そこで、実務上、繰り返し性を確認したい場合には、校正作業とは別に、校正液を試料液として濃度を複数回測定した時の濃度データのばらつきを確認することが行われている。
特に1回の測定に1時間程度を要する場合(例えば特許文献1)、繰り返し性確認のために校正液の測定作業を行うと時間的ロスが大きい。例えば、ゼロ校正液を試料液とした場合とスパン校正液を試料液とした場合の双方について繰り返し性を確認するには、4〜6時間程度を要することとなる。
[1]試料液に試薬を反応させて反応液を得る反応部と
得られた反応液の吸光度を測定する吸光光度計と、
前記反応部及び前記吸光光度計を制御すると共に、前記吸光光度計で得られる吸光度が入力される演算制御部を備え、
前記演算制御部は、校正モードにおいて、校正液Zの既知濃度Cz及び校正液Sの既知濃度Cs(但しCz≠Cs)、並びに校正液Zを試料液とした際の複数の吸光度データIzの平均値及び校正液Sを試料液とした際の複数の吸光度データIsの平均値に基づき、吸光度を濃度に換算するための検量線情報を作成すると共に、
作成した検量線情報に基づき、該検量線情報作成に用いた吸光度データIz及び吸光度データIsの何れか1以上を濃度に換算することを特徴とする分析装置。

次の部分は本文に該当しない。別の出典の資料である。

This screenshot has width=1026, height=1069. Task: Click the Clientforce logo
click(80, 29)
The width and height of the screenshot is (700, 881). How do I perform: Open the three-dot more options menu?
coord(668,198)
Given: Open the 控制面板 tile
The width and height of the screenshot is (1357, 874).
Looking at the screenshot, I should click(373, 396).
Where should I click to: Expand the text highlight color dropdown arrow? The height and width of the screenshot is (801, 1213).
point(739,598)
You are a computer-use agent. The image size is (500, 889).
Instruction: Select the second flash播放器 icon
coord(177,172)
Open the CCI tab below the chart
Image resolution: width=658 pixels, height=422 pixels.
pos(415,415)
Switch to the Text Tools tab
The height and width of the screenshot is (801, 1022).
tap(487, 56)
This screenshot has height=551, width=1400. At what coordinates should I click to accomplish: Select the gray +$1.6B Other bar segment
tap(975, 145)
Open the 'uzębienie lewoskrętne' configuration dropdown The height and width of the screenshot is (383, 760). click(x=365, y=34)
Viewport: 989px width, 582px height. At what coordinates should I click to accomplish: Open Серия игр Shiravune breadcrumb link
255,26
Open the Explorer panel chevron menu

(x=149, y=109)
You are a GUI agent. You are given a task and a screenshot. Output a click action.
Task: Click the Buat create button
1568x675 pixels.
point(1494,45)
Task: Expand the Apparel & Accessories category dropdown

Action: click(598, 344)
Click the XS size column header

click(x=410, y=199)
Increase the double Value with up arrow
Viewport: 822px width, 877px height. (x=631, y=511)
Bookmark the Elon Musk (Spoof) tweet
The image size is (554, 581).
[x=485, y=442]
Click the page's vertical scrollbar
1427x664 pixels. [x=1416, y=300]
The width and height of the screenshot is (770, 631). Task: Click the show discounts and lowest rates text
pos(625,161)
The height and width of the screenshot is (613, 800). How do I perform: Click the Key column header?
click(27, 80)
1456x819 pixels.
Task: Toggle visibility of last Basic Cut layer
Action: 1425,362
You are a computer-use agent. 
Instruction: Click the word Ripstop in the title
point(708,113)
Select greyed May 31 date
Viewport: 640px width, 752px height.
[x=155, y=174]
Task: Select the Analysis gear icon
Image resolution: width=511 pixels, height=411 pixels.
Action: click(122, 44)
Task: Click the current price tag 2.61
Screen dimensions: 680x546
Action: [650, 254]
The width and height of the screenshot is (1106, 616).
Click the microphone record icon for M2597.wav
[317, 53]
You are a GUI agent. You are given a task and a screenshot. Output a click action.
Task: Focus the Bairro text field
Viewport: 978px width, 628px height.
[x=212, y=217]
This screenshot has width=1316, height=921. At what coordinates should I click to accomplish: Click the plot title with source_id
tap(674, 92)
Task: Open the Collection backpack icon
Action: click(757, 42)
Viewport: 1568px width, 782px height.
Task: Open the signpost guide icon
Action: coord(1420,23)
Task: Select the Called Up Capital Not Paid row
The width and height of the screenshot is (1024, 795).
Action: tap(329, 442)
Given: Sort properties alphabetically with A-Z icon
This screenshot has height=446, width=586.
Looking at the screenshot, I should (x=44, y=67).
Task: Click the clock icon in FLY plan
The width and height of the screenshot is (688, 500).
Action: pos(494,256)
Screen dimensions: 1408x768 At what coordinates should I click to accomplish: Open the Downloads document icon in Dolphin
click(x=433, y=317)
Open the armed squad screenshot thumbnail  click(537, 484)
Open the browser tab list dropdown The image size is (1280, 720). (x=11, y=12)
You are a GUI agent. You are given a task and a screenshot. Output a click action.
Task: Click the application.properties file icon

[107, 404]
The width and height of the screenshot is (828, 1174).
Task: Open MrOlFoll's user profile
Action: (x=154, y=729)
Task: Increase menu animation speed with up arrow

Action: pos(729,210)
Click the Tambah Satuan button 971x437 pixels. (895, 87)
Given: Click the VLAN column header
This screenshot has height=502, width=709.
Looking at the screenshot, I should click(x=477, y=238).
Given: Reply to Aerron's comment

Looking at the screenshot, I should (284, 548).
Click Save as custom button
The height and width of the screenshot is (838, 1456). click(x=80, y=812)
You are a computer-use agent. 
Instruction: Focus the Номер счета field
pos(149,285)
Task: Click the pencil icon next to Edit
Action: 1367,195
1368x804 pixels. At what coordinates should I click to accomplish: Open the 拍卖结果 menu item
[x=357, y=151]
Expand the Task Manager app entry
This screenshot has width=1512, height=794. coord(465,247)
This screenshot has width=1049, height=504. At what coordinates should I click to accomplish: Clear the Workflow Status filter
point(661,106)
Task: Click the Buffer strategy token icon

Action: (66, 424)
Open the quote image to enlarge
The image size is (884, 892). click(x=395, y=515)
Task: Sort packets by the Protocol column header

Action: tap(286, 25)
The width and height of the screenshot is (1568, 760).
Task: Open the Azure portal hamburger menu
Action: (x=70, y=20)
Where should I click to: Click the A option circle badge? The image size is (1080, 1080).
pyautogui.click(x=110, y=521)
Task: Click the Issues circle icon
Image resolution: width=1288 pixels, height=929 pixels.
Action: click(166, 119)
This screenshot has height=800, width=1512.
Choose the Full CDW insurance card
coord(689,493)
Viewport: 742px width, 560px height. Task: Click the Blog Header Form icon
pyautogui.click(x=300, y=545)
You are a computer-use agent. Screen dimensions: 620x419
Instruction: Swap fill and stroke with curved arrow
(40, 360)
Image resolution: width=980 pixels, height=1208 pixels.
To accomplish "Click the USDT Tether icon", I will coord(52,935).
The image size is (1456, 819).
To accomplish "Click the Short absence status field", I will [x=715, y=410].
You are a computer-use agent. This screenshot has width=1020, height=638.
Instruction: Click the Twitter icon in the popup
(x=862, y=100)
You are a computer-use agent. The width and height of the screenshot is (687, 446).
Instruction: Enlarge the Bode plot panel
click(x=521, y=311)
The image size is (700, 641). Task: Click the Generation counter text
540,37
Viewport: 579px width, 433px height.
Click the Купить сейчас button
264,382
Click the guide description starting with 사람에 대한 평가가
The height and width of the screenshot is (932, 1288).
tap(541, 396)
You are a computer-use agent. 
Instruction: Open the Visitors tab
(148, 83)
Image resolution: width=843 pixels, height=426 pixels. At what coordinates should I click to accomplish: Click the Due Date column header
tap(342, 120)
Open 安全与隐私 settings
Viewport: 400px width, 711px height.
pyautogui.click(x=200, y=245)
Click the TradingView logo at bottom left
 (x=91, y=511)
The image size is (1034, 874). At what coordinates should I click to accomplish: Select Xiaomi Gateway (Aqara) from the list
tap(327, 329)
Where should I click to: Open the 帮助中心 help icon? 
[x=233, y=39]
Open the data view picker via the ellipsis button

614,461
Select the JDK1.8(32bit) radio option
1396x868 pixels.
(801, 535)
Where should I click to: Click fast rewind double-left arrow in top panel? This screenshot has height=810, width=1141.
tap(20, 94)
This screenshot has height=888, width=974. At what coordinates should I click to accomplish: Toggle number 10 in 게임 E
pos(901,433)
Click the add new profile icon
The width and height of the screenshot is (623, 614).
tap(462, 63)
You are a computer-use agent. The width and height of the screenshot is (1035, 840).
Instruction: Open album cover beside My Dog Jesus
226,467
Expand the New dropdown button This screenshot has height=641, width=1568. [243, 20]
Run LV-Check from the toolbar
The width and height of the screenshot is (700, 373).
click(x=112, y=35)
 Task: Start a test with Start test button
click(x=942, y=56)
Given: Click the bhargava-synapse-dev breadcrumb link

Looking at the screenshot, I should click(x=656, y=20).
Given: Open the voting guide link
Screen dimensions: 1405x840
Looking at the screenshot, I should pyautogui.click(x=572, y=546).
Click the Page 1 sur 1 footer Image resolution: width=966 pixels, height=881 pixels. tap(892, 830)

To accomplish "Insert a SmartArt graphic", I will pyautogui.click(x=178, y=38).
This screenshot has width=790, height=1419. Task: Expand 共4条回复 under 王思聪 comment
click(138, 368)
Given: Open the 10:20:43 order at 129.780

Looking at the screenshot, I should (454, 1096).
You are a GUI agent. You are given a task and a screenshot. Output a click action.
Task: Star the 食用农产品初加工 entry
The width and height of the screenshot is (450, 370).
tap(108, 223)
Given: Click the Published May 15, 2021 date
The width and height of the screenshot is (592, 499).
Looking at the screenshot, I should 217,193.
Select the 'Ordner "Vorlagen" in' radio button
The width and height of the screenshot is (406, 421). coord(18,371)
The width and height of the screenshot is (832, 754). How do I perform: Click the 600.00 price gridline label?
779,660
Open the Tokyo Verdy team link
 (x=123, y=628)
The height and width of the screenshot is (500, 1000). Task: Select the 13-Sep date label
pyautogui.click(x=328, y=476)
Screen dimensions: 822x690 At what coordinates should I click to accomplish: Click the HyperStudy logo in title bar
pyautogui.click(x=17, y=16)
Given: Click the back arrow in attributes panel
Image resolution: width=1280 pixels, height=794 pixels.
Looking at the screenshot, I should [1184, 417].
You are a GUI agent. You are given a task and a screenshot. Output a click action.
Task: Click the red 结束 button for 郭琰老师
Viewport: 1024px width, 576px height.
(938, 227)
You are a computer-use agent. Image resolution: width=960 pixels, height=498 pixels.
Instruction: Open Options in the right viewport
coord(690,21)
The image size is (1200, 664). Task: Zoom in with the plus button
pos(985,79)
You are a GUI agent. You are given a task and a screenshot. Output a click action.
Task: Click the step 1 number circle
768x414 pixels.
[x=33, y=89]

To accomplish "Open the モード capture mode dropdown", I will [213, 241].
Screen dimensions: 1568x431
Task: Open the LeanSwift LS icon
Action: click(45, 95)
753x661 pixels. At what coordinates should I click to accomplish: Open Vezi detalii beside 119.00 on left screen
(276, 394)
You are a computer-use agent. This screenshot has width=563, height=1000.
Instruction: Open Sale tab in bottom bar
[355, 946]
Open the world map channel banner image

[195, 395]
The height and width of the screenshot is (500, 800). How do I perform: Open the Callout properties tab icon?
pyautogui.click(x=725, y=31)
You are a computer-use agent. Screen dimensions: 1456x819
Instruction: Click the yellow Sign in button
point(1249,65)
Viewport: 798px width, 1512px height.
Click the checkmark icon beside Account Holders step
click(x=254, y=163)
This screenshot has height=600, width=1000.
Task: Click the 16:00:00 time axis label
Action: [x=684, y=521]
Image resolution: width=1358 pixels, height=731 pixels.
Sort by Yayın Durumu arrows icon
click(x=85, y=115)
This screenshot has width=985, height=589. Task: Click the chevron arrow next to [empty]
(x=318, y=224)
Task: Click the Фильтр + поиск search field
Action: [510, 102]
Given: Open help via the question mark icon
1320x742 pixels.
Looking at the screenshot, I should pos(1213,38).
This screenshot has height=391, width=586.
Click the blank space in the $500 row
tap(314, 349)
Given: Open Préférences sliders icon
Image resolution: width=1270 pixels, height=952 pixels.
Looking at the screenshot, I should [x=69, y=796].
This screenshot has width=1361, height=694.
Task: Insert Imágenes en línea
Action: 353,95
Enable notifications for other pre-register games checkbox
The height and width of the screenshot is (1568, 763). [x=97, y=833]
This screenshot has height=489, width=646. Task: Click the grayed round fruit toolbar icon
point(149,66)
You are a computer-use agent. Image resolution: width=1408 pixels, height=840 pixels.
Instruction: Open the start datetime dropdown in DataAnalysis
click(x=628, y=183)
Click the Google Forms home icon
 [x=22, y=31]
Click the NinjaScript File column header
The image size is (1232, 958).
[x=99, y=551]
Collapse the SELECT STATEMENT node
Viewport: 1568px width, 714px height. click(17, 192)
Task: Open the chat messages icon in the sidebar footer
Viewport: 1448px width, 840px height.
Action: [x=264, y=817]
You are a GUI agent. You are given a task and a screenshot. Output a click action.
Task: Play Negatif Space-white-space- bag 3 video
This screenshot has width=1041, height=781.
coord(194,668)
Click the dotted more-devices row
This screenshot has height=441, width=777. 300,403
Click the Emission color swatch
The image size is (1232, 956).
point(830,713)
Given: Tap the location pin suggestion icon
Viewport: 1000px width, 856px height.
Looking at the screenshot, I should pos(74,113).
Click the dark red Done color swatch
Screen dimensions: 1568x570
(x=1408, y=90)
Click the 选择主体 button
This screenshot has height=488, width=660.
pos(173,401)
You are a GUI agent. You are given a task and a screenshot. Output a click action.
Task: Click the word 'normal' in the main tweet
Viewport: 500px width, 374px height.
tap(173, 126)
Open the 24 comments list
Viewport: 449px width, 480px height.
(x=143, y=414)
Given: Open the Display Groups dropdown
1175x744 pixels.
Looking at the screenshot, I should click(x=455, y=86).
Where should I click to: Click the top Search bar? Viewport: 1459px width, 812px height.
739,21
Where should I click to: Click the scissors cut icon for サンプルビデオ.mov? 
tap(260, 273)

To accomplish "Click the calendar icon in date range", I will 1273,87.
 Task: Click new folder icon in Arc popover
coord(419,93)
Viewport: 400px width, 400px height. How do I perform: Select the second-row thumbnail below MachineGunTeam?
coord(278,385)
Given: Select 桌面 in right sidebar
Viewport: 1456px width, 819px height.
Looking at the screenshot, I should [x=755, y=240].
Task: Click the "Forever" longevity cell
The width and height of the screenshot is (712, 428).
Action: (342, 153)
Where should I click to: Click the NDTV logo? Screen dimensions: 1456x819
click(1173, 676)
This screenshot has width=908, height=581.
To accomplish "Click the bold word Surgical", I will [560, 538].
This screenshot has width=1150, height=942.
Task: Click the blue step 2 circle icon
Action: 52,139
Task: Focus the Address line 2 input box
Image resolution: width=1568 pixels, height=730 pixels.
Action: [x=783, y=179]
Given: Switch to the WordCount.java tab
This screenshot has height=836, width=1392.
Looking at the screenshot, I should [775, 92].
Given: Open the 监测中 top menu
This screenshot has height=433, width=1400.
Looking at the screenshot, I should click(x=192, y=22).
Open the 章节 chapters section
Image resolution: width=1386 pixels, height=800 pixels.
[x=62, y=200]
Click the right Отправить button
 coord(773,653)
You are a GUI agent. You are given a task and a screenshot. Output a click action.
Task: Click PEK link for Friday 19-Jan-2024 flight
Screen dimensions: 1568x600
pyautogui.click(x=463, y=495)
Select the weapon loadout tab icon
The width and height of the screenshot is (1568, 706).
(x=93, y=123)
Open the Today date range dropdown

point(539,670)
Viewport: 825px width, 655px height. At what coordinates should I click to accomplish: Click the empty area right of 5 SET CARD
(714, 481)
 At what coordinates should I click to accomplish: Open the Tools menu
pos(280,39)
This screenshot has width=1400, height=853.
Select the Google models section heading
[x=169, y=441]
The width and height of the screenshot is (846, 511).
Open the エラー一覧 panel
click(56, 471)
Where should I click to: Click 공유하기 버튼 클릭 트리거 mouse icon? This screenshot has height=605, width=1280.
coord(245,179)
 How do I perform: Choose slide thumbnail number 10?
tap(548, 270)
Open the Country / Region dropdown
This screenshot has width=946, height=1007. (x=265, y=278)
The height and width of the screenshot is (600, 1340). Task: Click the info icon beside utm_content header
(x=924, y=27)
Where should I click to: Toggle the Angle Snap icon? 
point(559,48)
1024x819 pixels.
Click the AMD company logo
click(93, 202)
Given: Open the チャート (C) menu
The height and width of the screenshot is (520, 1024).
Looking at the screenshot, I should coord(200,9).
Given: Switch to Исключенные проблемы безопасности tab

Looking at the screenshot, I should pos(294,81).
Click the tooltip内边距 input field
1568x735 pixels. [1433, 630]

[2]前記演算制御部は、前記校正液Z及び前記校正液Sの一方又は両方について、前記換算した濃度と既知濃度との差を求める[1]に記載の分析装置。
校正モード時に、校正液Zの既知濃度Cz及び校正液Sの既知濃度Cs(但しCz≠Cs)、並びに校正液Zを試料液とした際の複数の吸光度データIzの平均値及び校正液Sを試料液とした際の複数の吸光度データIsの平均値に基づき、吸光度を濃度に換算するための検量線情報を作成すると共に、
前記校正液Z及び前記校正液Sの一方又は両方について、作成した検量線情報に基づき、検量線情報作成に用いた吸光度データの1以上を濃度に換算し、前記換算した濃度と既知濃度との差を求めることを特徴とする分析装置の繰り返し性評価方法。
得られた反応液の吸光度を測定する吸光光度計と、
前記反応部及び前記吸光光度計を制御すると共に、前記吸光光度計で得られる吸光度が入力される演算制御部を備える分析装置において校正モードが選択された際に、
前記演算制御部に以下のステップを含む処理を実行させるプログラム。
[ステップA1]
前記反応部と前記吸光光度計を、校正液Zと校正液Sの各々を試料液として各々の反応液の吸光度データを複数得るように制御し、
校正液Zの既知濃度Cz及び校正液Sの既知濃度Cs(但しCz≠Cs)、並びに校正液Zを試料液とした際の複数の吸光度データIzの平均値及び校正液Sを試料液とした際の複数の吸光度データIsの平均値に基づき、吸光度を濃度に換算するための検量線情報を作成するステップ。
[ステップA2]
作成した検量線情報に基づき、該検量線情報作成に用いた吸光度データIz及び吸光度データIsの何れか1以上を濃度に換算するステップ。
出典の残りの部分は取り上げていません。